• [目標]
• A. オフィスワークのムダに関する本文抜粋について、次の問いに答えてください。
(i) 安田幸治はトヨタ自動車で何年間の現場経験を積んだか？
(ii) トヨタではムダをどのように定義しているか？
(iii) 商品企画部の場合、主作業にあたる仕事は何か？
• B. オフィスワークのムダに関する記事を、最後の文の後から書き進めてください。

• [本文抜粋]
^^^^^^^^^^^^^^^^

監修者
安田 幸治
OJTソリューションズで、 お客様の改善活動と人材育成をサポ―トするエグゼクティブトレーナーをしています。トヨタ自動車にて42年間の現場経験、管理職の経験を経てOJTソリューションズに入社しました。モットーは「仲間に感謝」。時に愛犬に癒されながら、日々お客様の現場で感謝・改善・努力の毎日を過ごしています。
オフィスワークで、残業が絶えなかったり、生産性が低かったりするような職場は、「ムダ」が多いのかもしれません。トヨタでは、ムダを「付加価値を生まない諸要素」と定義し、なくすよう日々改善に努めています。オフィスワークの改善においてもムダ取りは有効です。しかし、特にオフィスワークでは定常でない業務が多く、ムダが見えずらい環境になっている職場も多いでしょう。
本記事では、こうしたオフィスワークのムダを「視える化」するコツを解説します。
まずは現在おこなっている仕事を下記の3つに分類してみましょう。
主作業とは、その部署・役職がやらなくてはならない仕事のことです。例えば、商品企画部の場合、企画書をつくることがまさに主作業になります。
続いて、付随作業とは、主作業をおこなうために付随的に発生する仕事のことです。例えば、先ほどの商品企画部の場合では、企画書をつくるためにおこなう情報収集や、集めた資料をわかりやすいように保管しておくことなどが付随作業にあたります。

^^^^^^^^^^^^^^^^

• [提供データ]

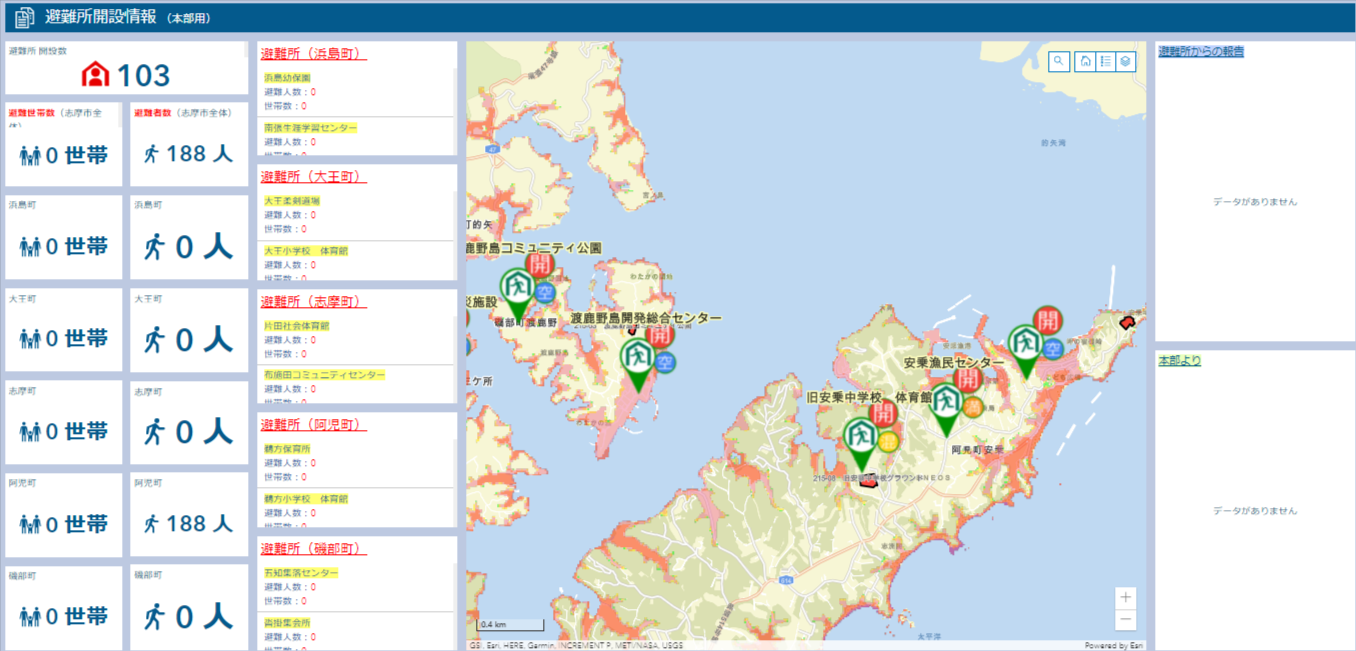Zoom out using the map minus button
The width and height of the screenshot is (1356, 651).
[1126, 619]
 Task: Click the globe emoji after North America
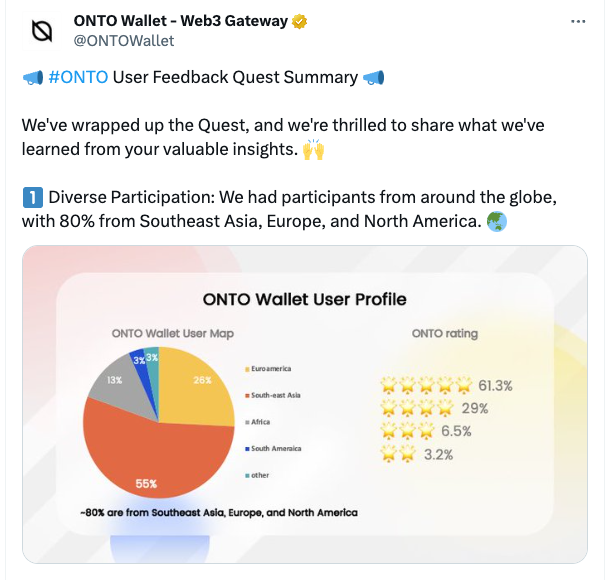point(496,222)
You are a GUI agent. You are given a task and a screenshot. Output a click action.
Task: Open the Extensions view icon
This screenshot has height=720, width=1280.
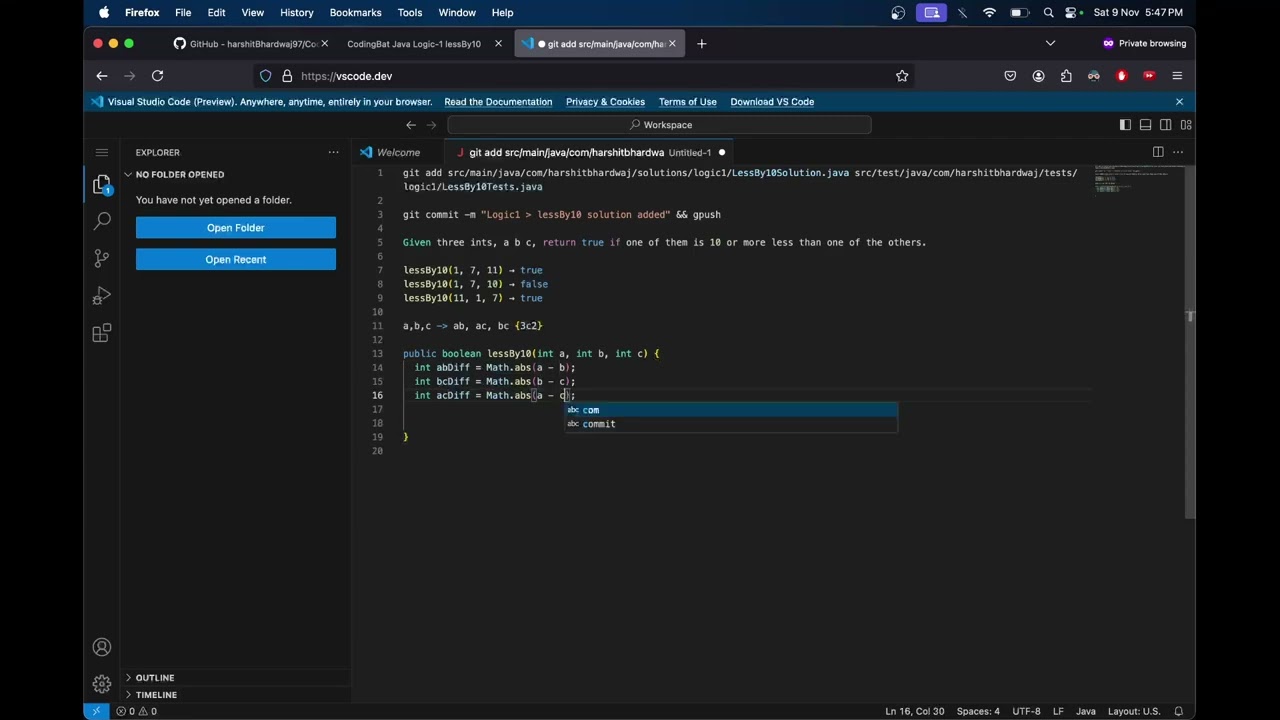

^^^^^^^^^^^^^^^^

• [回答]
• A.
(i) 42年間
(ii) 「付加価値を生まない諸要素」
(iii) 企画書をつくること

• B.
最後にムダとは、やらなくてよいこと、つまり何の付加価値も生まない仕事のことです。例えば、内容に誤りがあって何度もプリントしてしまう、確認のために上司を探し回る、企画書を提出したのに上司の机の上に何日も放置されている、といったことです。
このように分類することで、付随作業やムダに費やす時間の多さを改めて実感できるでしょう。付随作業を効率化し、ムダを排除すれば主作業にかける時間が増え、品質の向上につながります。
ゴミ箱は職場のムダを見つけるヒントになります。製造現場では、破棄された不良品の状態や量でその工程がどのような問題を抱えているかわかることもあります。
オフィスの場合、例えば、シュレッダーから排出されるゴミの量をムダな作業の指標としてとらえることができます。不要なプリントを減らせれば、用紙代の削減という原価低減のメリットもありますが、シュレッダーにかけるムダ時間を削減できます。
シュレッダーのゴミに社内会議の資料が多いのであれば、会議の改善にもつながります。会議資料を、参加人数が不明で多めに印刷していたり、普段から多めに印刷していたりすることはないでしょうか。印刷や廃棄のムダな作業時間がそこで発生しています。
トヨタには、改善すべきムダを見つけることを目的に、現場の1カ所に立ち続けて全体を観察する「定点観測」という手法があります。工場全体を見渡せる場所で止まって観察しているからこそ、「あそこは人の動きが悪い」「あの人は動き回っているが、肝心な作業はしていない」などの問題が見えてきます。
オフィスワークでも同様のことができます。定点観測していると、「あの人は何度もプリンターとの間を行き来している」など、必要性が疑わしい動きがきっと見えてくるはずです。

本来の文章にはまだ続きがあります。